WRITTEN EXERCISE 1 >>
Answer these questions from the Lent text:
(a) How many areas of life does it say we can simplify?
(b) Which three things does it name as most important in our relationship with God?
(c) The mystical saints of which order teach this simplicity?
WRITTEN EXERCISE 2 >> Please put this sentence from the Lent text into Spanish: "Lent is all about simplifying - cutting out anything worldly that inhibits our relationship with God."
WRITTEN EXERCISE 3 >> Carry the Lent text forward from its final sentence.

DOCUMENT TEXT >>

━━━━━━

Lent is all about simplifying - cutting out anything worldly that inhibits our relationship with God. Here are five areas of our life in which we can simplify, so as to more easily and directly encounter God.

Spiritual Life: This may sound counter-intuitive, as we view Lent as a time to be more intensely spiritual. However, I will repeat again what I have urged you to so many times before: simplicity in your spiritual life. Before you pull out your pile of Lenten devotionals and books and map out all the spiritual exercises you want to fill your day with, pause for a moment. What is most important in our relationship with God? Mass, scripture, mental prayer. Basic. I cannot encourage you enough to put these simple things at the front and center of your Lent - then add from there as time allows each day. Don't get so bogged down in devotions and practices that you miss the quiet whispers of God inviting you to a deeper, personal relationship with Him. Because ultimately, my dear friends, GOD WANTS YOU AND YOUR HEART - NOT JUST A PIOUS CHECKLIST OF WHAT YOU ARE DOING FOR HIM. The many mystical saints of the Carmelite order teach this simplicity again and again. Carmel's approach to God is not a matter of many methods - it is about simply immersing yourself in His presence ever more deeply.

━━━━━━

RECORD LIST >>

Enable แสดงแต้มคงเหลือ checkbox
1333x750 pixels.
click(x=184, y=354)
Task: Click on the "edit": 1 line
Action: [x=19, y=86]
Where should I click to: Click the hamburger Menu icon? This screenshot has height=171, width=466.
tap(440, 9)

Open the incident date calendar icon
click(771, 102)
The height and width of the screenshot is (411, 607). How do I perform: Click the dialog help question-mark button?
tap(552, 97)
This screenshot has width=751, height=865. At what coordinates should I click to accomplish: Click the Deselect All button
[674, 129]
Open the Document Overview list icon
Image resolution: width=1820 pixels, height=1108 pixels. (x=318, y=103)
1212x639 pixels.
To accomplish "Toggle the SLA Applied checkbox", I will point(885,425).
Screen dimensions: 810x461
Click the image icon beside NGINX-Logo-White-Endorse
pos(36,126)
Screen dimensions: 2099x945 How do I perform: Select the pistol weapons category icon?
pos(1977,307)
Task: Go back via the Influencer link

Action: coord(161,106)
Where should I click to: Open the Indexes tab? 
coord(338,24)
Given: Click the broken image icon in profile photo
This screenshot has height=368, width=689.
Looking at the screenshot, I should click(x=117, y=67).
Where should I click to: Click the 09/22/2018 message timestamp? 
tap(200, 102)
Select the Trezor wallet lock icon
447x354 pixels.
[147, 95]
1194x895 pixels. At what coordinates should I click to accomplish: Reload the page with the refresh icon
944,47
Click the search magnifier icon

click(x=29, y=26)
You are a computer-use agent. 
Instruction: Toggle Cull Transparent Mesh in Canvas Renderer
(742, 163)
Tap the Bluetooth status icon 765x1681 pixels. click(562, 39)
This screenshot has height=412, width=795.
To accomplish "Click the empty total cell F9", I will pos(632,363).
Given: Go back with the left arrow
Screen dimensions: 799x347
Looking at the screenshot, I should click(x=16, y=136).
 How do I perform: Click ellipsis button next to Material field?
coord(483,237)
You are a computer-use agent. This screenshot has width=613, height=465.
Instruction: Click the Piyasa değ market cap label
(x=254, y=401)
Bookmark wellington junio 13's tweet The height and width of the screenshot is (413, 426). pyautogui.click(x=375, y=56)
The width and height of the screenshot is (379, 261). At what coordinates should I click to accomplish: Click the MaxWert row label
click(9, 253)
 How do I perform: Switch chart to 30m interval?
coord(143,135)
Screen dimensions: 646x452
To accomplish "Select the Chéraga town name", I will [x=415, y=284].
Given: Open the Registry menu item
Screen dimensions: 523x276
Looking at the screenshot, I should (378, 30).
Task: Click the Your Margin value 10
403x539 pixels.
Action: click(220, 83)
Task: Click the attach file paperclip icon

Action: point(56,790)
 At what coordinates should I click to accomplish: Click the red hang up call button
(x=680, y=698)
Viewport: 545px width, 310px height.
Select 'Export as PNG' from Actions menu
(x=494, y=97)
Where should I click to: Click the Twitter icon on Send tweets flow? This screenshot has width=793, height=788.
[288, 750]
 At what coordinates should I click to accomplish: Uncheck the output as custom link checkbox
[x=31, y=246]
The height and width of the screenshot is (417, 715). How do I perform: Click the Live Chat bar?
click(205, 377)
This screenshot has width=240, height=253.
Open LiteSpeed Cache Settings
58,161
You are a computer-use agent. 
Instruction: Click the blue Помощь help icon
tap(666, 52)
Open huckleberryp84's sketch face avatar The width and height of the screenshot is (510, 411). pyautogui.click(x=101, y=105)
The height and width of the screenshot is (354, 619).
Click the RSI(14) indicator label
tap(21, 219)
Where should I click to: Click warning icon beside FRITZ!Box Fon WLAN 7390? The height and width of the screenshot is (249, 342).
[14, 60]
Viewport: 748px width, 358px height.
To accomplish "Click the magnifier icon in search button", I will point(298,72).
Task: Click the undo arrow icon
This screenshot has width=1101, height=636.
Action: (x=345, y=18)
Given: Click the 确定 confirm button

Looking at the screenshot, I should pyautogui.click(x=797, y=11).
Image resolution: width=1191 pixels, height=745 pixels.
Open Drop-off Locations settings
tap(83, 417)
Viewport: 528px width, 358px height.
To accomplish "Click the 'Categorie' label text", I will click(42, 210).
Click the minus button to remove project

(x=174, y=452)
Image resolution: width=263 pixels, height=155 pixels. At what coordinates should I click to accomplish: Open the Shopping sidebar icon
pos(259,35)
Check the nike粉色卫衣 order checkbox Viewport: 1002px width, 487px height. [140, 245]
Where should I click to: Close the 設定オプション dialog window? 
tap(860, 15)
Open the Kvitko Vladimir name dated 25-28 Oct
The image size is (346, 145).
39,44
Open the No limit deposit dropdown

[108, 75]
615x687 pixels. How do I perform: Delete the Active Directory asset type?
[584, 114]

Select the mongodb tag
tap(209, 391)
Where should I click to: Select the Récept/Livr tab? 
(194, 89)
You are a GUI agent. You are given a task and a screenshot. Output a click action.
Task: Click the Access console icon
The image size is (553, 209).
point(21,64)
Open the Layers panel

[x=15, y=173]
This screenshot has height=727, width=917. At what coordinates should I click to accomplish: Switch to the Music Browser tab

━━━━━━

EXPECTED ANSWER 1 >>
(a) Five.
(b) Mass, scripture and mental prayer.
(c) The Carmelite order.

EXPECTED ANSWER 2 >> La Cuaresma consiste en simplificar: eliminar todo lo mundano que obstaculiza nuestra relación con Dios.

EXPECTED ANSWER 3 >>
Technology: The internet, television, our phones, social media, music - all these things constantly bombard us in our daily lives it seems. Lent is to be a time of deeper prayer, and therefore silence...the solitude of the desert as our inspiration and ideal. By stepping back from technology, we are opening moments for this silence in our day. I cannot tell you how tremendously my capacity for quiet prayer and for a deeper appreciation of beauty grew during my time at the monastery - largely because of the separation from constant stimulation.


Obviously, we are in the world, and not able to entirely avoid these things. But do not use this fact as an excuse to not try! There are so many moments when we do have a choice - turn on the tv in the evening, or read a book? Turn on the radio in the car, or tune in to God always present with us and talk with Him? Play music while you're doing the housework, or allow your work to become a prayer as your heart remains quietly pondering God's word?


There are many little pockets of silence in our day, if only we look for them, and use them. And once we start looking for them, we will see how often we have filled our minds and souls with distractions that inhibited our availability to God.


Appearance: Another way we can embrace simplicity this Lent is in our personal appearance. This will look different for everyone, but some ideas are: wearing only dresses and skirts; cutting back or altogether refraining from makeup; forgoing jewelry and hair accessories; veiling for Mass and/or headcovering daily in general; not wearing perfume; sticking to solid colored clothing rather than patterned clothing.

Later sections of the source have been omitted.